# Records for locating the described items

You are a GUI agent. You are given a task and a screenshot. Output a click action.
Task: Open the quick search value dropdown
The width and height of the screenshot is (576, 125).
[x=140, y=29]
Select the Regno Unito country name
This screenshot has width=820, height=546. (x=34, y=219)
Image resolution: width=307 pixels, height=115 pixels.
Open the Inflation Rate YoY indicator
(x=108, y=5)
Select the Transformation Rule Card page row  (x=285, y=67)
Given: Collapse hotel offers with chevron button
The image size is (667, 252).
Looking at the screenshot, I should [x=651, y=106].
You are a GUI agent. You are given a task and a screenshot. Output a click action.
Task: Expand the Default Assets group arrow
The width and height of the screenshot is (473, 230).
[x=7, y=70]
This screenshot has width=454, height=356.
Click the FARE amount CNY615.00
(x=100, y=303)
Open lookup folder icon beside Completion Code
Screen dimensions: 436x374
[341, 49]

* * *

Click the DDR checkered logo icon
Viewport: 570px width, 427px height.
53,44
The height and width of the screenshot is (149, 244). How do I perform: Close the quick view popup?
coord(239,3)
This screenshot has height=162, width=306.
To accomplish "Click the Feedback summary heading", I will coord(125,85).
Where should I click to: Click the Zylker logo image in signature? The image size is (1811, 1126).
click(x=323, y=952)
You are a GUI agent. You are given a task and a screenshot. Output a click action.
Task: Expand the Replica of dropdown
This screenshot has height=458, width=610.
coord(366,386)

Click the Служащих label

---

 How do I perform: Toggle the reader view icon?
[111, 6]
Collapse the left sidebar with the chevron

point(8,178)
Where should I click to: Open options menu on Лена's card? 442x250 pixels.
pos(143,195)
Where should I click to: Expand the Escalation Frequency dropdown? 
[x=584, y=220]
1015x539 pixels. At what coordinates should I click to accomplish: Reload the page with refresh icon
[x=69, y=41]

# EXERCISE TASK
Copy out the lines word for word, beginning at the line that contains "Given: Collapse hotel" and stopping after the line that contains "(x=100, y=303)".

# EXPECTED ANSWER
Given: Collapse hotel offers with chevron button
The image size is (667, 252).
Looking at the screenshot, I should [x=651, y=106].
You are a GUI agent. You are given a task and a screenshot. Output a click action.
Task: Expand the Default Assets group arrow
The width and height of the screenshot is (473, 230).
[x=7, y=70]
This screenshot has width=454, height=356.
Click the FARE amount CNY615.00
(x=100, y=303)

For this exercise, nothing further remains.